Evaluation of the Fuel Properties and Thermal Efficiency of Sub-Bituminous Coal-Biomass Blends


The improvement of the combustion properties of coal and biomass by blending and carbonization was investigated. Proximate and ultimate analysis of coal, sawdust, corn cob and their blends were carried out using ASTM methods. The proximate and ultimate analyses were repeated on the five blends after carbonization at 500oC for one hour. Ten mixtures of coal-sawdust and coal-corn cob blends were made into briquettes using starch binder. The calorific values of the samples were determined using a bomb calorimeter, while the thermal efficiency of the briquettes was obtained using the water boiling test analysis. Pollution potential of the fuel samples were derived using a hypothetical power plant simulation. The quantity of CO2, NO2 and SO2 that would be emitted per hour in a 20MW power plant were calculated. The result of the proximate analysis of the raw samples (coal, sawdust and corn cob) showed that coal had the highest fixed carbon (42.38%) and the lowest moisture content (4.28%). Sawdust had the lowest fixed carbon (12.35%) while corn cob had a fixed carbon content of 15.65%. The results obtained showed considerable correlation between the uncarbonized coal-sawdust and coal-corn cob blends. The carbonized blends of both the coal-sawdust and coal-corn cob blends showed an improved fixed carbon content and volatile matter, relative to the uncarbonized. The calorific values and other fuel properties were of similar trends. The results of the ultimate analysis for coal were 70.04% carbon, 5.32% hydrogen, 2.03% nitrogen and 1.02% sulphur. Corn cob had 48% carbon, 5.79% hydrogen and 0.89% nitrogen while sawdust had 48.78% carbon, 5.79% hydrogen and 0.89% nitrogen.

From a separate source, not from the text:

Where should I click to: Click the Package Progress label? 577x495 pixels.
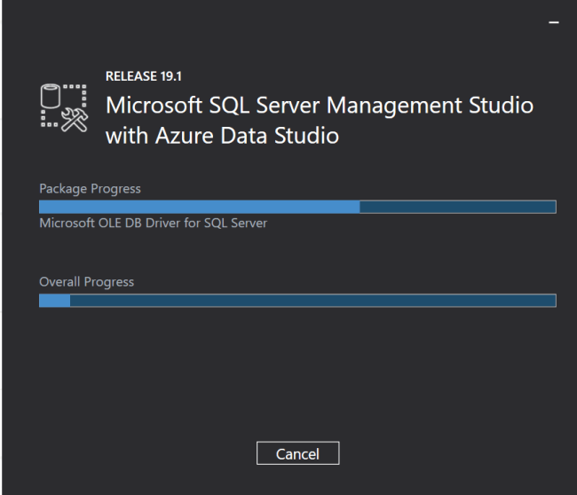(90, 189)

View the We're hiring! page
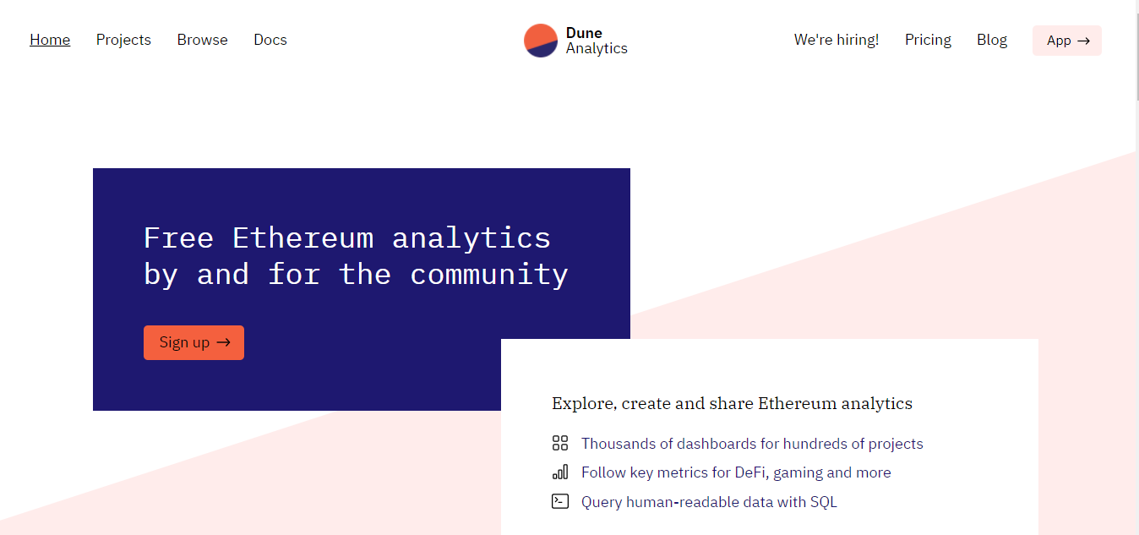click(837, 40)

Corn cob and sawdust had no sulphur content, while the uncarbonized coal-sawdust and coal-corn cob blends showed decreasing carbon content. This study revealed that the fuel properties of coal and biomass can be improved by blending and carbonization. The simulated power plant analysis of the fuel showed that blending of coal with biomass reduced the SO2 and NO2 emissions to an extent. For NO2, the value of coal-sawdust blends ranged from 82.8-190.8 kg/hr, reduced from 198 kg/hr in coal, while the SO2 content was reduced from 60.5 kg/hr in coal to 5.6 – 50.4 kg/hr in different blends. Therefore, blending of coal with either sawdust or corn cob should be encouraged in coal fired power plants to reduce environmental pollution.